À quand remonte le dernier bon film de Jim Jarmusch ? Plusieurs festivaliers se posaient la question avant la projection d'Only Lovers Left Alive, sélectionné in extremis dans la compétition.

Avec ce film de vampires cool et branché, porté par les compositions formidables de Tilda Swinton et Tom Hiddleston, le réalisateur de Broken Flowers retrouve brillamment sa cote. Un peu comme Catherine Deneuve et David Bowie il y a 30 ans dans The Hunger, Adam (Hiddleston) et Eve (Tilda Swinton, exceptionnelle) forment un couple inséparable. Depuis des siècles.
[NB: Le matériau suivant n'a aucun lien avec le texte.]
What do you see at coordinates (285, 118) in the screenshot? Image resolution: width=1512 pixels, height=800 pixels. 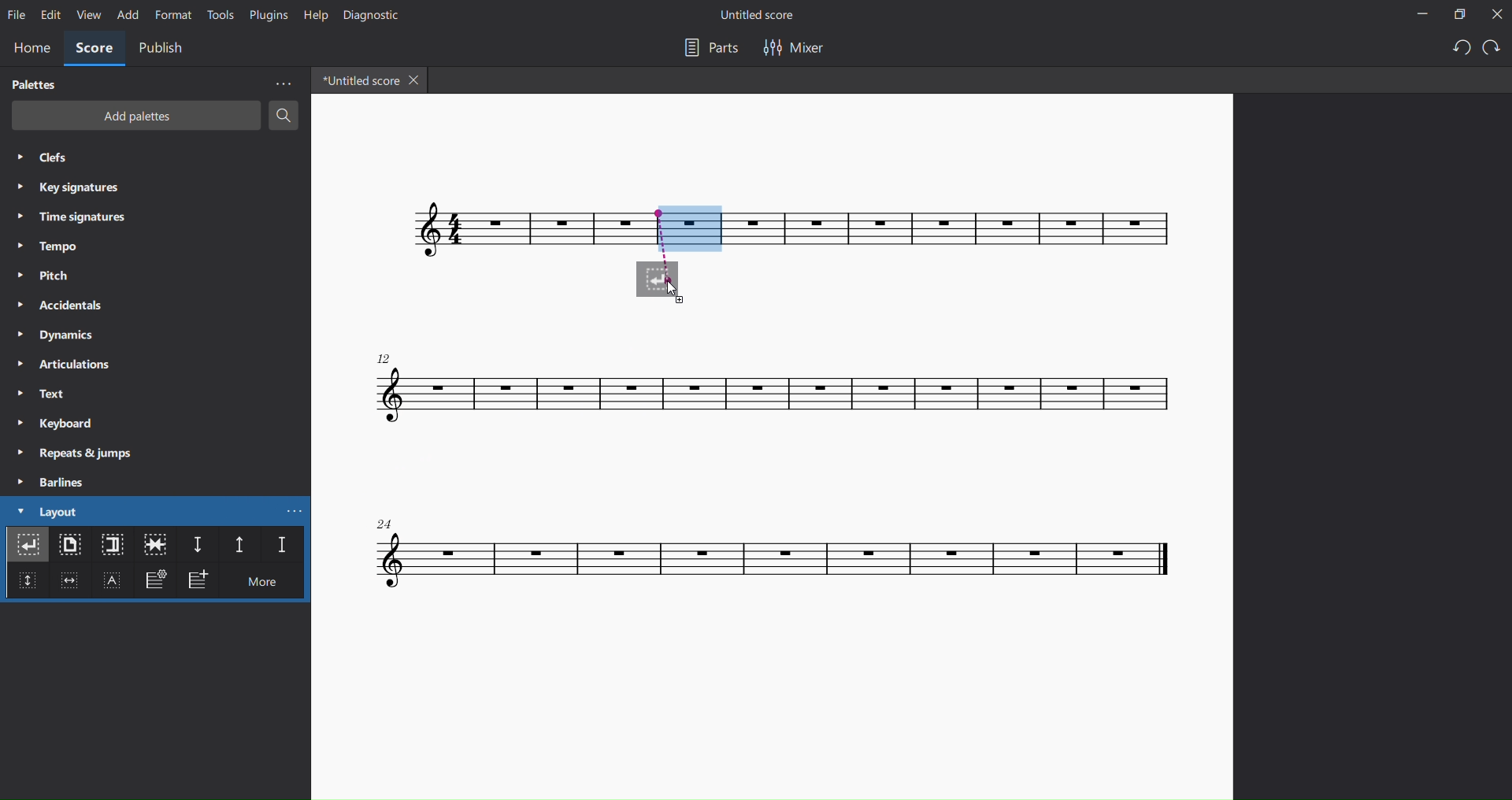 I see `search` at bounding box center [285, 118].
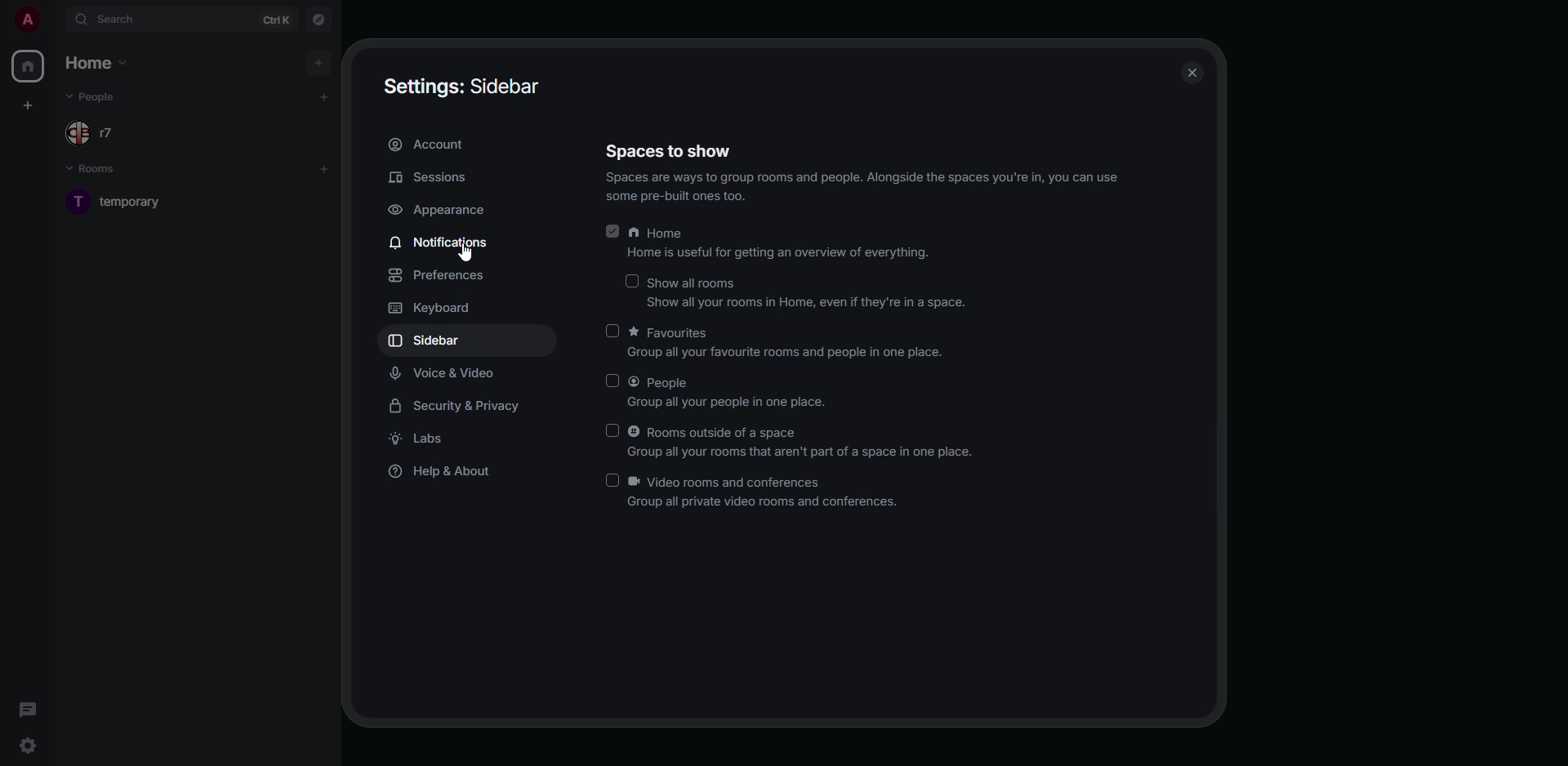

Ils survivent en s'abreuvant de sang humain mais doivent quand même être certains que le sang qui les fait vivre est pur, sain, et non contaminé. Eve vit à Tanger; Adam, à Détroit. Autant la «perle du détroit» est filmée dans tous les mystères de sa beauté marocaine, autant la «Motor City» emprunte ici des allures apocalyptiques. Musicien underground, le ténébreux Adam évolue dans un univers musical qui n'est pas sans rappeler celui de Nick Cave.

Pour un peu, on pourrait même voir dans cet anti Twilight un hommage aux Ailes du désir de Wenders. Ayant traversé toutes les époques avec la grâce de ceux qui savent en tirer le savoir essentiel, ces deux créatures de la nuit se désespèrent aujourd'hui de l'économie néo libérale dans laquelle le monde est plongé, tout autant que de l'appauvrissement généralisé qu'elle entraîne sur le plan culturel.

Il émane de ce film planant, délicieusement gothique, un romantisme fou. Un peu comme si Jarmusch posait un regard bienveillant sur un monde en train de s'écrouler.